Based on the two-temperature model, we elaborated the femtosecond laser surface ablation process of sliced SiC substrate. The results show that when the femtosecond laser interacts with silicon carbide crystals, the electron temperature and electron density on the material surface rapidly increase, while the lattice temperature slowly increases to the melting point. In addition, the degree of ablation increases as the pulse energy density increases. The influence of femtosecond laser parameters on surface roughness and ablation depth was further analyzed through multi-pass laser scanning experiments. The results indicate that parameters such as laser pulse energy, scanning interval, and defocus amount all have effects on ablation depth, surface roughness, and surface morphology.
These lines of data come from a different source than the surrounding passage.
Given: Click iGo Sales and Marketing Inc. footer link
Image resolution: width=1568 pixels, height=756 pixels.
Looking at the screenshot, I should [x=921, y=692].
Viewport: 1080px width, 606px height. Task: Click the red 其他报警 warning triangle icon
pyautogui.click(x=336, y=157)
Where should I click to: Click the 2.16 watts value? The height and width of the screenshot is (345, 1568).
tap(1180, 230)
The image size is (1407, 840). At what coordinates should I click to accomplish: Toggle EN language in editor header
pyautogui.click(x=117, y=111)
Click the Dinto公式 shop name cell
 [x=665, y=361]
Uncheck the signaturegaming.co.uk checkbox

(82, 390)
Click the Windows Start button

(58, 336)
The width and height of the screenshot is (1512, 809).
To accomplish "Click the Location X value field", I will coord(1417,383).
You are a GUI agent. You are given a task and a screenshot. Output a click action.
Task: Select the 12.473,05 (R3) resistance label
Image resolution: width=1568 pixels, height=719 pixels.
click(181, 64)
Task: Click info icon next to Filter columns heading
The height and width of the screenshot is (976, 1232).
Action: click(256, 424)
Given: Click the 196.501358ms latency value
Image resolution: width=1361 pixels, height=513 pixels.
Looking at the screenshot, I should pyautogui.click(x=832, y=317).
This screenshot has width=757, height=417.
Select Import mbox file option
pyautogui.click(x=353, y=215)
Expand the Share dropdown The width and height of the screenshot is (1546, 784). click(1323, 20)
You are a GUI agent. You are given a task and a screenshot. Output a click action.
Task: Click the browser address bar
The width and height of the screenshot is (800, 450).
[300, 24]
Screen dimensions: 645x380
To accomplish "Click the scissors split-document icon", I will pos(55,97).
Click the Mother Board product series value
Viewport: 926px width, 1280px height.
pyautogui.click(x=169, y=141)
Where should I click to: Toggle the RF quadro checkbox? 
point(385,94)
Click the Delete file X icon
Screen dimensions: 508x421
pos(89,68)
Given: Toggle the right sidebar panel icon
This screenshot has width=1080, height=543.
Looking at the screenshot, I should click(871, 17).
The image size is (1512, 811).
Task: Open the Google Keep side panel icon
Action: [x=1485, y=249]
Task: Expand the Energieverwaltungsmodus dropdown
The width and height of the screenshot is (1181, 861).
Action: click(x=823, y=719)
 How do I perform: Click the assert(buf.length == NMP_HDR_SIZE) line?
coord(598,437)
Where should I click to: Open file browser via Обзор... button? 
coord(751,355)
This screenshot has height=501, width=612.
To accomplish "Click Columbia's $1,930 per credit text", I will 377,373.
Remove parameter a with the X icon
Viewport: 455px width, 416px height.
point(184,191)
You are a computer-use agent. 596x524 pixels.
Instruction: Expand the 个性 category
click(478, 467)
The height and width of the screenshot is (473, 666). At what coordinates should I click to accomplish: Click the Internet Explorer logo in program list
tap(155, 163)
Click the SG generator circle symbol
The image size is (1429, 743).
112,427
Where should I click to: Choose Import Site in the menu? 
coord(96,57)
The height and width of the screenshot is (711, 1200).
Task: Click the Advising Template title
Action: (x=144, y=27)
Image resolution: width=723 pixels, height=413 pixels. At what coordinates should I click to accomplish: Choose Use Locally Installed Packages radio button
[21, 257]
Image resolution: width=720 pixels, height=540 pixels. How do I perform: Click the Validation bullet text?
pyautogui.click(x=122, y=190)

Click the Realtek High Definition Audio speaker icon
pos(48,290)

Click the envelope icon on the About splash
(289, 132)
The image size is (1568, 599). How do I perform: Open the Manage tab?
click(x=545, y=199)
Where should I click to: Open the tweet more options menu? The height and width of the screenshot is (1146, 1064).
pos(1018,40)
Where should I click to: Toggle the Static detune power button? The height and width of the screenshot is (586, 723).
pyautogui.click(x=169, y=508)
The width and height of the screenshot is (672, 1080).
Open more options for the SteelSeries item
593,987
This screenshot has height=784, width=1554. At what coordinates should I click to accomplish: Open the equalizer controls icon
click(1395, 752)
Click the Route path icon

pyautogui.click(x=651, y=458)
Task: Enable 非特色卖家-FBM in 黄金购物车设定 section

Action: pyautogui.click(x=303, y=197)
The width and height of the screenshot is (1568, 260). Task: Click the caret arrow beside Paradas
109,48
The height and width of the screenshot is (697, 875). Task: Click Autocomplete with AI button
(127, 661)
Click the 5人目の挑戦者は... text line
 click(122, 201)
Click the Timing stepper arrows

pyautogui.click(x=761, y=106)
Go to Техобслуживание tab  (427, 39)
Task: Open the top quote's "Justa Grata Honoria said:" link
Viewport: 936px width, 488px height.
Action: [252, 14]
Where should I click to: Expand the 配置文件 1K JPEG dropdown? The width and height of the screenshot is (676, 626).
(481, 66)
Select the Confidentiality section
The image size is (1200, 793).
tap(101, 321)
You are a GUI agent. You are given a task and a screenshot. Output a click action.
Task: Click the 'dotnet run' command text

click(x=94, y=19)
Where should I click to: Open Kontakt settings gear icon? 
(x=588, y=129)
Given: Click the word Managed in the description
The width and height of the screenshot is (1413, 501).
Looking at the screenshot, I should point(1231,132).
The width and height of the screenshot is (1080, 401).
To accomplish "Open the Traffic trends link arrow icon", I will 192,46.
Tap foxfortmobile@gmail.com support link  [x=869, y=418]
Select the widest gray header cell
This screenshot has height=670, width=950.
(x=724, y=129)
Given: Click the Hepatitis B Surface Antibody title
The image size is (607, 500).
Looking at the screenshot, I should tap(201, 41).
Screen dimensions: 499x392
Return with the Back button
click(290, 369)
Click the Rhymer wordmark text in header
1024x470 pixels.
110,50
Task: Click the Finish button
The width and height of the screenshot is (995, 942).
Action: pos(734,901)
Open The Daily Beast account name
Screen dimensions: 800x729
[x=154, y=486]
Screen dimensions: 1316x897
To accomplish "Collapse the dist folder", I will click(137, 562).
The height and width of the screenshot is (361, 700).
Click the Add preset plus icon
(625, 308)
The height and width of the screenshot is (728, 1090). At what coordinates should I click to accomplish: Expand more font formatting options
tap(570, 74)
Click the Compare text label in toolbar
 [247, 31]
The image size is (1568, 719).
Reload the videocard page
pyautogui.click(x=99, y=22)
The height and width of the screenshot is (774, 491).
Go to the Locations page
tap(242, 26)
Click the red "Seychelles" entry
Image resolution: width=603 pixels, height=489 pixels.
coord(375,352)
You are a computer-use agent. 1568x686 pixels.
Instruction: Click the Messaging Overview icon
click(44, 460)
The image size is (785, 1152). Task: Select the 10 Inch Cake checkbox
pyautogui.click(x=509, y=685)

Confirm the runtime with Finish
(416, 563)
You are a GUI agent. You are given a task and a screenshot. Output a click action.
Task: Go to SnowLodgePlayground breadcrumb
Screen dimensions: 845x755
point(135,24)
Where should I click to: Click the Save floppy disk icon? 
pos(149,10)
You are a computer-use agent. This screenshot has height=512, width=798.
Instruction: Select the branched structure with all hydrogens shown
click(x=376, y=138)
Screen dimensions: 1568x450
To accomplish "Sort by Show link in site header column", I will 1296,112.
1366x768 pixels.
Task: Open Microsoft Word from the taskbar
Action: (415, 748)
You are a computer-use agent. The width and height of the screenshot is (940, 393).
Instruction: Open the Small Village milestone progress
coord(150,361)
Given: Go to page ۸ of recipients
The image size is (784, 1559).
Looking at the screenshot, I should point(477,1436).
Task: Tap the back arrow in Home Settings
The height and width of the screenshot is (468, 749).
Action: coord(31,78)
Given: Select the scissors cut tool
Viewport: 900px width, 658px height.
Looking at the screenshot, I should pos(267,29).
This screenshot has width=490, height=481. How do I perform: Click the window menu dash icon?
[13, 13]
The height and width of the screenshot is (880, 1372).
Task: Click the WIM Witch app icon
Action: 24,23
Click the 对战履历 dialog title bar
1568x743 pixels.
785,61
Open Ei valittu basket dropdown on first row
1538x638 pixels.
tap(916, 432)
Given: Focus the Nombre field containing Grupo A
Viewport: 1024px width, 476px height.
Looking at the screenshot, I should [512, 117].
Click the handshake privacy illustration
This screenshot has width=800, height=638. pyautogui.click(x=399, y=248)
There is a positive correlation between ablation depth and surface roughness, with greater ablation depth corresponding to greater surface roughness. The polishing treatment on the ablated surfaces and found that the surface roughness decreased rapidly. After 30 minutes of polishing, the surface roughness decreased to approximately 85 nanometers. This suggests that femtosecond laser surface ablation followed by polishing treatment can achieve improved surface quality.